To close this roundtable on Native American Revolutions, we’d like to flag a forthcoming collection that argues for an extension of our analysis to other Indigenous peoples facing other revolutions through our shared era.

The “Age of Revolution” is most often characterised by the intense political struggles that took place in Europe, Asia and the Americas. But another revolutionary dimension of this era was the profound acceleration in encounters and contacts between new peoples around the globe. As historian C.A. Bayly long ago noted, European imperial expansion was one of the main drivers of this phenomenon, but so too were indigenous peoples, especially in thickening and complicating relations between different societies.[1]

While many scholars have looked at the expansion of imperialism and noted its links with globalisation, they have usually done so from European perspectives. Even as an increasing number of historians recognise the crucial roles indigenous people played in this process, few have tried to think comparatively about indigenous experiences within and across expanding imperial borders over the course of the revolutionary age. Granted, one reason for the scholarly neglect has been a reluctance to perpetuate the European framing that such work must entail: to place indigenous peoples from vastly different spaces into historical relation is to give some special privilege to the European empires that encountered them separately. Yet this reluctance has also come at a cost: it has missed an opportunity to understand how indigenous people in this period shared some common means of accommodating, repelling, complicating, ignoring and shaping the European encounter in general.

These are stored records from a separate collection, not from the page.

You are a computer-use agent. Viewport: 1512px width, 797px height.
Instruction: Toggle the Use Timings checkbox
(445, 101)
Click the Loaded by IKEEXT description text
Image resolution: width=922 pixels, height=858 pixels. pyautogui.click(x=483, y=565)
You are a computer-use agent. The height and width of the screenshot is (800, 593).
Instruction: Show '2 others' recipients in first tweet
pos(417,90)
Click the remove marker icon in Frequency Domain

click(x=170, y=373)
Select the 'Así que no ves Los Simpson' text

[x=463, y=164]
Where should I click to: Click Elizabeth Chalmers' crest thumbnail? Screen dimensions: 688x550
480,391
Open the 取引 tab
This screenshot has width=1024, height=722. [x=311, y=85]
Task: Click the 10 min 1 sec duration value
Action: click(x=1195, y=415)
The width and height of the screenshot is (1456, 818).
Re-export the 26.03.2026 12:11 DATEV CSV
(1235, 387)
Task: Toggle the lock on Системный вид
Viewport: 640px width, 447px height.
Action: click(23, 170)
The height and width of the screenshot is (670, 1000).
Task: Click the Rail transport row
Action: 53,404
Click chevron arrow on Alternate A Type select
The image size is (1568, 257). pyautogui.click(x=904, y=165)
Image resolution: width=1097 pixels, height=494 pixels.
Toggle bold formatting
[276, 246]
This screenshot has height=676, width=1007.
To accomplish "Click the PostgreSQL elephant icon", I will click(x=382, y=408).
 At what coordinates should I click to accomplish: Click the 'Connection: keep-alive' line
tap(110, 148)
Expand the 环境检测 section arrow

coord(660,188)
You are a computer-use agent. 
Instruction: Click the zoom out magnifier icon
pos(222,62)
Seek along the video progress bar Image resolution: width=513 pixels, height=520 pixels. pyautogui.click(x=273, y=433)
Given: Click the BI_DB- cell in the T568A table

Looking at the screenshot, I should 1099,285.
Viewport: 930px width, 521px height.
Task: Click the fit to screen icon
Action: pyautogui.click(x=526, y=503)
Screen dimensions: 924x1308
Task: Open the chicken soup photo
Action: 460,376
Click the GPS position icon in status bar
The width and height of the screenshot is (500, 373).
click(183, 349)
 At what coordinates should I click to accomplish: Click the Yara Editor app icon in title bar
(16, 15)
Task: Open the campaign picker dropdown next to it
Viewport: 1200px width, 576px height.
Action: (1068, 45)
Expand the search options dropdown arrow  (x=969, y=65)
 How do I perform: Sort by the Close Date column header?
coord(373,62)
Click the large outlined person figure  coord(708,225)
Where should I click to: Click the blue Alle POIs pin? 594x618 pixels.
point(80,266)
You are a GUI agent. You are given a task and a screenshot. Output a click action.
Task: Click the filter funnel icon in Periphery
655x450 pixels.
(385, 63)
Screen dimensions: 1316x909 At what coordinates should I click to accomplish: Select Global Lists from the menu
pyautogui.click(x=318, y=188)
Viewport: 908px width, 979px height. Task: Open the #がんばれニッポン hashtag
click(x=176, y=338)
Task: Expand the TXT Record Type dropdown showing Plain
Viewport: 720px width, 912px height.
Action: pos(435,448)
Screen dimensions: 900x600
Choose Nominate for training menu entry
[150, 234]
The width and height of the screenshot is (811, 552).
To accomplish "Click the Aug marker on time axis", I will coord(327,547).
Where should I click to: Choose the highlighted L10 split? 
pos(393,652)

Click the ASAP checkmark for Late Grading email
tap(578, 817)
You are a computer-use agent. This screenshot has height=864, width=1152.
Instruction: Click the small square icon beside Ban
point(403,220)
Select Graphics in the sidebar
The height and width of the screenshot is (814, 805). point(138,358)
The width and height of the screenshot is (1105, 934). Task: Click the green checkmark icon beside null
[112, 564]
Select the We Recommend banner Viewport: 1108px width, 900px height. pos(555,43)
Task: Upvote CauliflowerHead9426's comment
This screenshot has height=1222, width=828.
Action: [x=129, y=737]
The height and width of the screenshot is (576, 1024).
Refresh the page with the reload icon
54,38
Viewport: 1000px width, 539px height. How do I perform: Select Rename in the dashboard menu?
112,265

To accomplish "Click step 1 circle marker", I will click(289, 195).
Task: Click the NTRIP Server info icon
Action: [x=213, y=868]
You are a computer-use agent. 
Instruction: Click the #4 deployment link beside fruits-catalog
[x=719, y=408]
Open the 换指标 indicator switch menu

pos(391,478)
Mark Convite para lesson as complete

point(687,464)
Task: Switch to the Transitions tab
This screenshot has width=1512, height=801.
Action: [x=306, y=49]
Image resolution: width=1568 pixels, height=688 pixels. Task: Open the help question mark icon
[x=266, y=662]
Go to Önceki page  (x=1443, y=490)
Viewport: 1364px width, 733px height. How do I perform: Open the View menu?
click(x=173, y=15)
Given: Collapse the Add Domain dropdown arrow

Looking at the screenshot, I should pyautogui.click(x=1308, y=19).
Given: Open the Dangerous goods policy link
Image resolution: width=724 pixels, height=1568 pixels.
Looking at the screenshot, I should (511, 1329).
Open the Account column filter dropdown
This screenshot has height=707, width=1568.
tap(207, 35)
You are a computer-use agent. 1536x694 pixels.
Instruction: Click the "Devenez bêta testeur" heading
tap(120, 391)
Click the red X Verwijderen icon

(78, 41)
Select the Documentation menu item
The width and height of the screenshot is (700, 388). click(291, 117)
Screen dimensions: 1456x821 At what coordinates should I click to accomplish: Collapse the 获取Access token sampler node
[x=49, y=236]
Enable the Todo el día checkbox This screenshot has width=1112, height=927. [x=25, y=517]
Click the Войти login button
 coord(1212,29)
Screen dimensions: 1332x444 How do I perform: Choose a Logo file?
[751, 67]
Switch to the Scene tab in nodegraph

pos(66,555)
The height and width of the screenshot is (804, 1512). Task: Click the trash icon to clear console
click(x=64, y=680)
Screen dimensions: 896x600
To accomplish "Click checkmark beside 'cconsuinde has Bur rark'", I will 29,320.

In our forthcoming collection of essays entitled Facing Empire, we attempt to take up the comparative challenge. It looks at indigenous experiences of the British Empire in particular, in order to sharpen the focus of the volume. Britain faced a series of political upheavals and massively increased its imperial claims between about 1760 and 1840 – in the Atlantic, Pacific, and Indian Oceans. Our book asks: What role did indigenous peoples play in these movements? How did they help shape the end of the first British Empire and the start of the second? What lessons did indigenous peoples learn about Europeans, and what new connections did they make between themselves, newcomers, and other indigenous peoples?

In thinking about these questions, we aimed to view indigenous peoples as vital and dynamic actors across this increasingly global stage and think about what this new world might have looked like to them. In other words, we wanted our contributors not merely to write histories that include indigenous perspectives but to present the imperial past with indigenous peoples as the main subjects. The time is right for more comparative, indigenous-centered histories. A new generation of historians have written not just insightful indigenous histories of particular places and times, but they have also demonstrated how native peoples have shaped European history profoundly, especially at the colonial level.[2] We now have an opportunity to think about how indigenous-shaped local exchanges, cultural relations, and warfare provoked discussion and policy-making in Whitehall as much as it did in Charleston, Cape Town, or Sydney.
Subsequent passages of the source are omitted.